__Assigned task__.
The task requires restating, word for word, the lines of the entries below from the one containing "Sitemap (31, 2187)" through the final one, both included.

>>>>

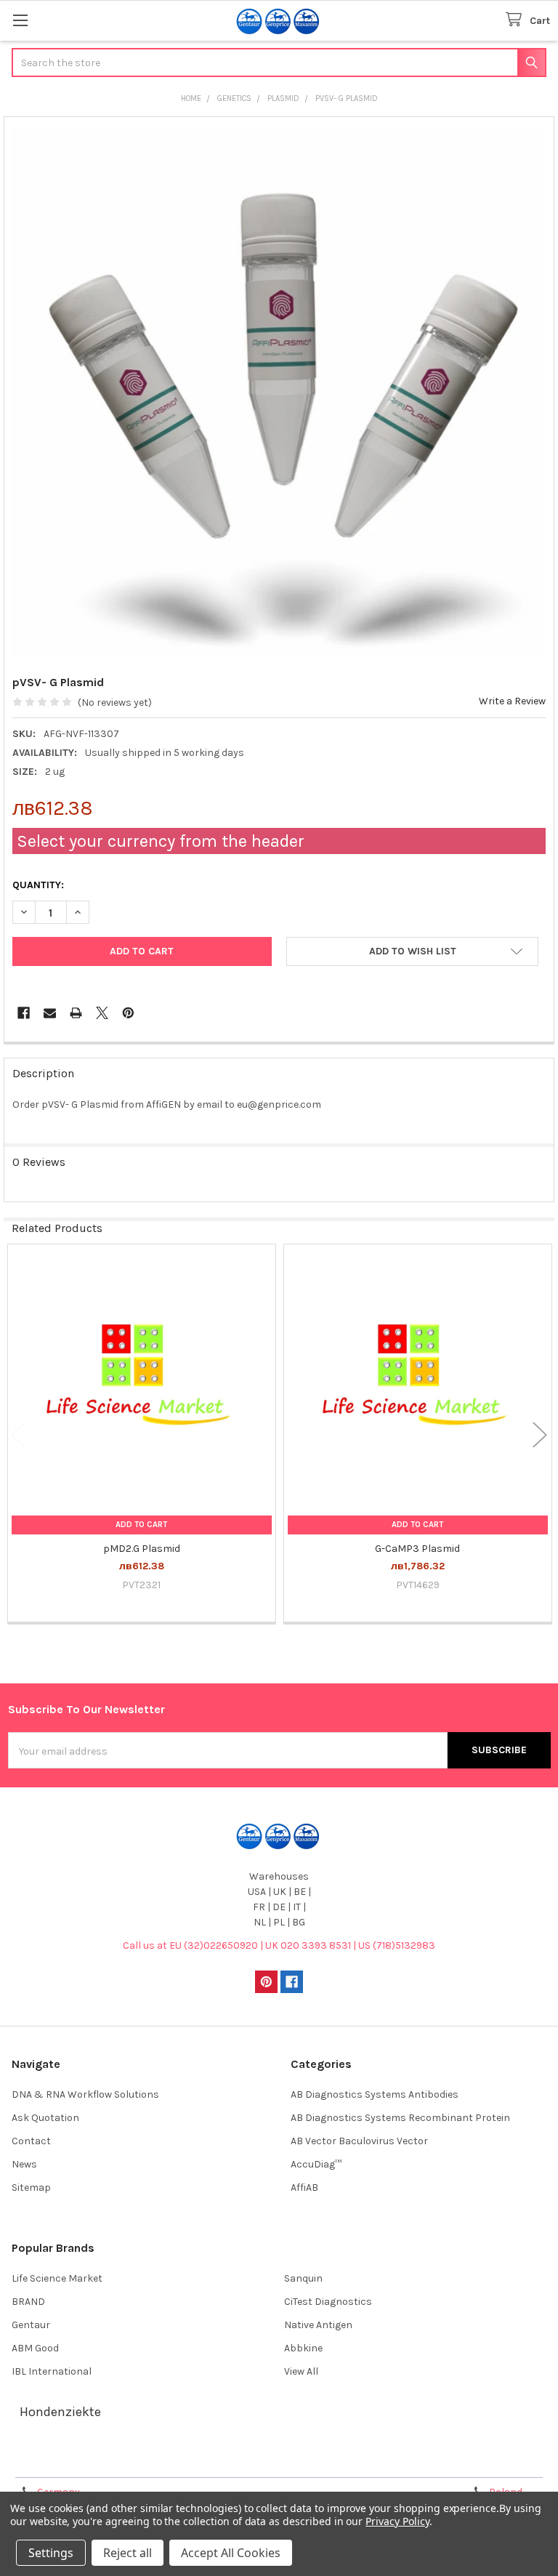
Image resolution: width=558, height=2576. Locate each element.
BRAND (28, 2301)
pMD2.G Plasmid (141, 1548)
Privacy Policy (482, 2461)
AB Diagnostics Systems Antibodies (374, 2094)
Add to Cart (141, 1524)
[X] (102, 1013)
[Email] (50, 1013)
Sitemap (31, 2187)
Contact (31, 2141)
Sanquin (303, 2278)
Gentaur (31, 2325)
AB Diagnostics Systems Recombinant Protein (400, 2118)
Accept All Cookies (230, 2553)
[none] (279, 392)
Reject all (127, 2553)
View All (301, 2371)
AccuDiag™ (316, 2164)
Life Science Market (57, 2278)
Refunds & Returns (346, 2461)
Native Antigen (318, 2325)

<<<<

__Solution for this problem__.
Sitemap (31, 2187)
Contact (31, 2141)
Sanquin (303, 2278)
Gentaur (31, 2325)
AB Diagnostics Systems Recombinant Protein (400, 2118)
Accept All Cookies (230, 2553)
[none] (279, 392)
Reject all (127, 2553)
View All (301, 2371)
AccuDiag™ (316, 2164)
Life Science Market (57, 2278)
Refunds & Returns (346, 2461)
Native Antigen (318, 2325)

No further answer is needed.